For me, this felt like a very truncated version of the Strawberry Festival. Last year, I went all three days and while the ticket lines were a nightmare on day one, I generally felt pretty good about it. I think that watching the slow deterioration of all the perfect preparation that goes into a festival area is almost as fun as catching the bands. The flip side of that is that when you turn up on day three where everything’s trampled and dirty, you don’t feel like you were a part of making it that way, and it all just feels… unsanitary.
None of this was helped by the alcohol ban that I didn’t hear about until I got there. I don’t like getting drunk off my face at festivals, but I like to have a beer on a hot day in the park, so I really disliked the ban. Of course, people still got their beer, and by the time the sun started setting, one of the stalls behind the love stage and some enterprising ayi managed to smuggle in enough beer for whoever heard about it.
I’m sure the chengguan had their reasons for the ban — however unfounded they might be — but I wonder if anyone will ever learn that putting rules like that up at a chaotic festival? Isn’t really going to work. I went to a festival with campgrounds in Australia one year where this group of guys had taped goon sacks to themselves to smuggle alcohol on the grounds. Others filled shampoo bottles with vodka. And that was just because they were stingy bastards; there was alcohol at the festival! Never underestimate the population’s creativity when it comes to getting alcohol with their music.
In other things non-music related, I was really unimpressed with the food choices this time around. I generally love festival food, and China does it really well, but this time just sucked. There were lifeless sandwiches and spaghetti, the obligatory chuan’r and roujiamo meat sandwiches, but even the noodle choices were uninspiring. Where’s my quail egg chuan’r??
The combination of turning up late and having to explore the grounds didn’t make for the best music-seeing experience, I must admit, but I did get to see some solid favorite acts of mine. First were Life Journey. I went down to the front-ish for a while, but after getting burned in the sun and wind, and realizing that they were going into the ballad section of the show, I moved back. I’m not digging their current sound as much as I used to; it’s all feeling a little boring to me, so I hope they make some upbeat tracks soon.
Later on was Zhou Yunpeng, the blind folk artist who seems to have captured everyone’s heart. Last year he performed at the smaller Love Stage, but this year he was at the main stage, the Strawberry Stage. The crowd was incredible, and the difference was clear. Last year, everyone sat in front of the stage quietly with some people in the back standing on the concrete. This year, the crowd stretched on for ages, everyone standing and singing along. It was inspiring.

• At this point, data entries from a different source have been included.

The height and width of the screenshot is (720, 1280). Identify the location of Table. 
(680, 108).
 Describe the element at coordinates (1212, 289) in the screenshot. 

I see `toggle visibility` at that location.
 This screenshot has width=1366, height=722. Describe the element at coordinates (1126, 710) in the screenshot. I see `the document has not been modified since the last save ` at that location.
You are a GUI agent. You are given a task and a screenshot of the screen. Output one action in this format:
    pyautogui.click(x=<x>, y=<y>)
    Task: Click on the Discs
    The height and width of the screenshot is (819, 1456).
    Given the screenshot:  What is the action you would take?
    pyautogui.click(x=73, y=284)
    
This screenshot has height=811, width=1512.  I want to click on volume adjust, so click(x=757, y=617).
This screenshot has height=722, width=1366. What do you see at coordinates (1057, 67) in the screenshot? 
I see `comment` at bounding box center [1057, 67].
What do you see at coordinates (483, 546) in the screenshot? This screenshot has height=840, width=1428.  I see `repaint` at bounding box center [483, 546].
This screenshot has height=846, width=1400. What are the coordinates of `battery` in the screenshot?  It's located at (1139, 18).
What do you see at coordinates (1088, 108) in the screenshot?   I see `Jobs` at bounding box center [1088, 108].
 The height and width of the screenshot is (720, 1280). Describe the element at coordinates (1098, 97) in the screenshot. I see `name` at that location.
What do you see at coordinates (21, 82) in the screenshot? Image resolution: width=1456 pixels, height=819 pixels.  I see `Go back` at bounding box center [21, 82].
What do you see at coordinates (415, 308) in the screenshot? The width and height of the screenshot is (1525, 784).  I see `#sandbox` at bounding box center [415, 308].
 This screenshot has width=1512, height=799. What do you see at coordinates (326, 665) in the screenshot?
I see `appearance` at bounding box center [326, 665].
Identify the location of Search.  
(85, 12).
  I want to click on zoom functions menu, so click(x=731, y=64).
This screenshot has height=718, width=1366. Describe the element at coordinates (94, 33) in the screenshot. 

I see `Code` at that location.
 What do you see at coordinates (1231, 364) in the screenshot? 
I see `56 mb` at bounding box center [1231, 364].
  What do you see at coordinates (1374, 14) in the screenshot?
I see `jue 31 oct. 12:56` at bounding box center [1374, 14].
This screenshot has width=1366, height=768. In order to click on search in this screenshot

I also got to see all of Hanggai’s performance, which reminded me just how much I love them. I was with a friend of a friend from Mongolia, and he said they were kitschy and he didn’t like them because they were just revamping old folk tunes and doing nothing original. While I think it’s a valid point, that doesn’t negate the fact that Hanggai rocks. They have an incredible stage presence and energy that just doesn’t show anywhere else. Their recorded tracks might be great, but their live performance is where it’s at. No wonder they’re touring the world these days.
We capped off the evening with a brief look-in at the Queen Sea Big Shark performance, which was as much flashing lights and bright red costumed as you’d expect it to be. They’re playing to such huge audiences at these festivals, it never ceases to amaze me that they can play smaller venues without a hitch.
Unfortunately, I didn’t get to see a lot of the minor acts, but I did enjoy the inclusion of the Taiwan stage. When I sat down on the grass near it to eat lunch, I didn’t know what stage it was (by day three, almost all the flags were taken down from having been ripped by the wind), but as soon as the young woman on stage started singing, I knew that it was the Taiwan stage. Nobody makes adorable indie pop quite like the Taiwanese.
On the whole, I would definitely say that I enjoyed myself. There were some drawbacks, atmospherically, but the music was still good, as was the company, so we made the best of it. And sometimes, just having someone to bitch with about not having any beer is just as entertaining as sharing a beer with them.